Table 4 Content of nonstructural carbohydrates in orchard grasses and Braun’s festulolium (g kg−1 DM) depending on biostimulant, nitrogen dose and cut (mean from years 2010–2012)
Full size table

Increasing nitrogen rates significantly reduced non-structural carbohydrates in the tested grass species sampled from each cut. Similar results for orchard grass have also been reported by Kozłowski et al. (2001) as well as Ciepiela (2004). Such a response may be due to increased accumulation of protein compounds which require carbohydrates to be formed. Grzelak (2010) has pointed out that sugar content of plants depends on many factors including plant species, which was confirmed in this study. Of the two grasses, Braun’s festulolium contained significantly more non-structural carbohydrates, regardless of an application of Kelpak, nitrogen rate and cut. Also, Downing and Gamroth (2007) have reported similar findings for Braun’s festulolium compared with orchard grass. This fact indicates that Braun’s festulolium is more nutritive and tasty than orchard grass.
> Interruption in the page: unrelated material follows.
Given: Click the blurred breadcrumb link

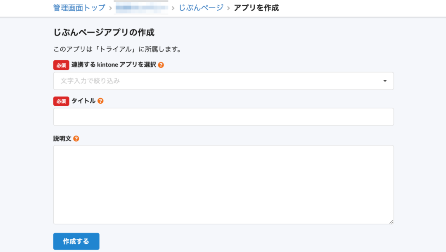Looking at the screenshot, I should (142, 8).
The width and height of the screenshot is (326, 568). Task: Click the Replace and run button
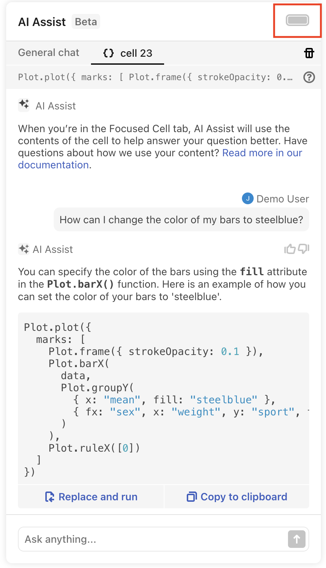pos(91,497)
Similar to Kozłowski et al. (2001), seasonal changes in the amount of grass carbohydrates were observed. Most non-structural carbohydrates were found in first-cut grass and least in second-cut grass, which was due to more intense respiration of plants occurring at high temperatures, as confirmed by other authors (Ciepiela 2004; Watts 2008). Also, Downing and Gamroth (2007) have reported that concentration of non-structural carbohydrates in grasses decreases as air temperature increases.

Conclusions

  1. 1.

    An application of the biostimulant Kelpak SL significantly reduced cellulose, hemicellulose and lignin contents and significantly increased non-structural carbohydrates in the tested plants.

  2. 2.

    Increasing nitrogen rates significantly decreased cellulose, hemicellulose, lignin and non-structural carbohydrate contents.

  3. 3.

    Braun’s festulolium had a better nutritional value than orchard grass as it was lower in cellulose, hemicellulose and lignin but higher in non-structural carbohydrates compared with orchard grass.

  4. 4.

    The aforementioned contents in the grasses differed significantly, depending on the cut. Most cellulose and non-structural carbohydrates were found in first-cut grass and most hemicellulose and lignin in second-cut grass.